In 2009 President Obama made the first of his two trips to Russia with a gaggle of U.S. business leaders in tow.
Of these many thousands, four were associated with the Trump campaign, and now became evidence of Trump collusion with Russia.
Every president for 75 years has sought improved relations with Russia. That’s what those endless summits were about. Mr. Trump, in his typically bombastic way, also promoted improved relations with Russia. Now this was evidence of collusion.
Russian diplomats live in the U.S. and rub shoulders with countless Americans. Such shoulder-rubbing, if Trump associates were involved, now is proof of crime.
The Alar pesticide scare only took off when activists whom Messrs. Kuran and Sunstein label “availability entrepreneurs” peddled deceptive claims to a credulous “60 Minutes.” We would probably not be having this Russia discussion today if not for the so-called Trump dossier alleging improbable, lurid connections between Donald Trump and the Kremlin.
It had no provenance that anyone was bound to respect or rely upon. Its alleged author, a retired British agent named Christopher Steele, supposedly had Russian intelligence sources, but why would Russian intelligence blow the cover of their blackmail agent Mr. Trump whom they presumably so carefully and expensively cultivated? They wouldn’t.
Yet recall the litany of Rep. Adam Schiff, who declared in a House Intelligence Committee hearing: “Is it possible that all of these events and reports are completely unrelated and nothing more than an entirely unhappy coincidence?”
His litany actually consisted of innocuous, incidental and routine Trump associations interspersed with claims from the Trump dossier to make the innocuous, incidental and routine seem nefarious.
Maybe Mr. Schiff is a cynic, or maybe Harvard Law sent him back into the world with the same skull full of mush with which he arrived. But ever since, every faulty or incomplete recollection of a meeting with a Russian has been promoted in the media as proof of treason by Trump associates.
The president’s obvious irritation with being called a traitor is proof that he is a traitor.

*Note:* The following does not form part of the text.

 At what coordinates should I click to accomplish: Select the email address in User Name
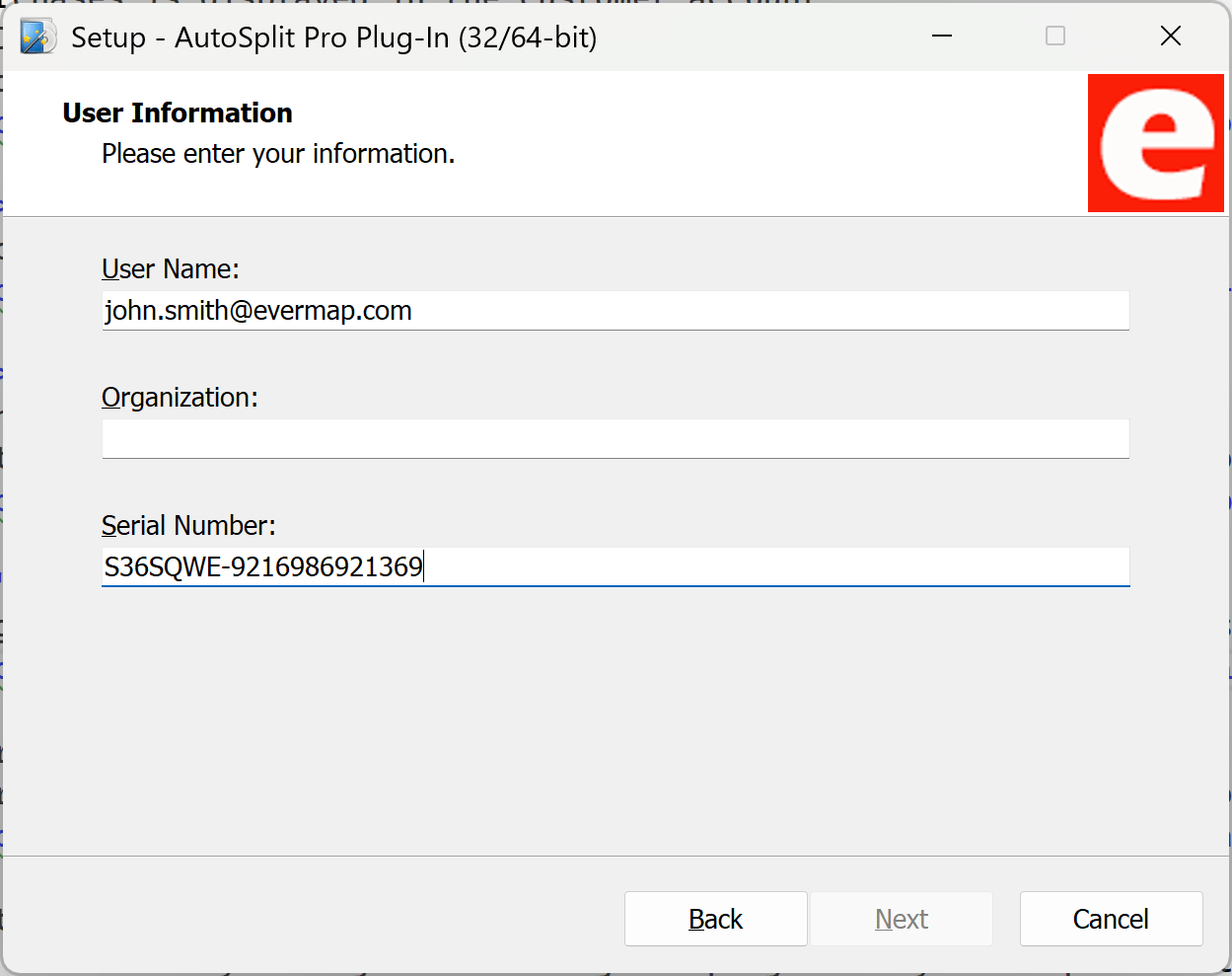click(x=256, y=310)
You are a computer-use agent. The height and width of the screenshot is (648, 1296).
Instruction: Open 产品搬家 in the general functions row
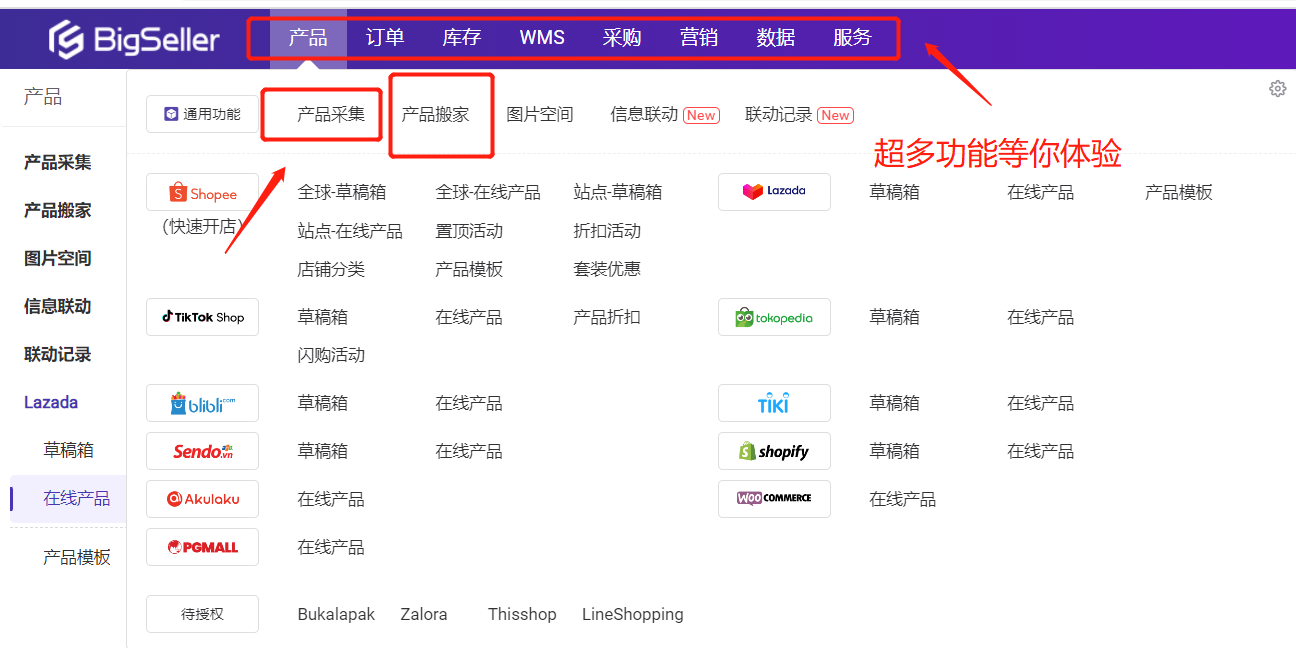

Whether the Russia incubus did more harm to Mr. Trump’s vote or Hillary’s vote during the election is impossible to know. But Mr. Trump won, so under the hindsight fallacy his victory is now proof that he conspired with Russia.
The term “availability bias” originated in the work of Amos Tversky and Daniel Kahneman, whose Nobel Prize-winning research gave birth to the field of behavioral economics.
Mr. Kahneman went on to write 2011’s indispensable “Thinking, Fast and Slow,” and I’m here to tell you that journalists especially pride themselves on their fast thinking—the kind that mistakes randomness for pattern, confuses correlation with causation, and gives excessive rein to emotional and cognitive biases.
Notice I don’t say reporters and editors are so dumb they can’t free themselves from such errors. I say that such errors are their stock in trade.
The original allegory of fast thinking, of course, is the old folklore tale, “the emperor’s new clothes.” In his 1922 book “Public Opinion,” Walter Lippmann explained how journalists reduce complex, novel realities to off-the-shelf “stereotypes.”
Or as a colleague once said of Stalin, “[He] tries to force life into a ready-made framework. The more life resists . . . the more forcefully he mangles and breaks it.”
Come to think of it, that’s not a bad way of describing how the D.C. anthill has reacted to the unexpected, exotic, high-risk, possibly providential experiment of the Trump presidency.
We mean every descriptor. His very unsuitability, the mood of the American public that elected him, the obscure impasse of American politics that brought him to power—all these signs deserve more respect than they’re getting.
His Torquemadas don’t and can’t know whether our democracy, in the improbable Mr. Trump, found a lever to move us forward, and there’s something repugnant in their desire not to find out.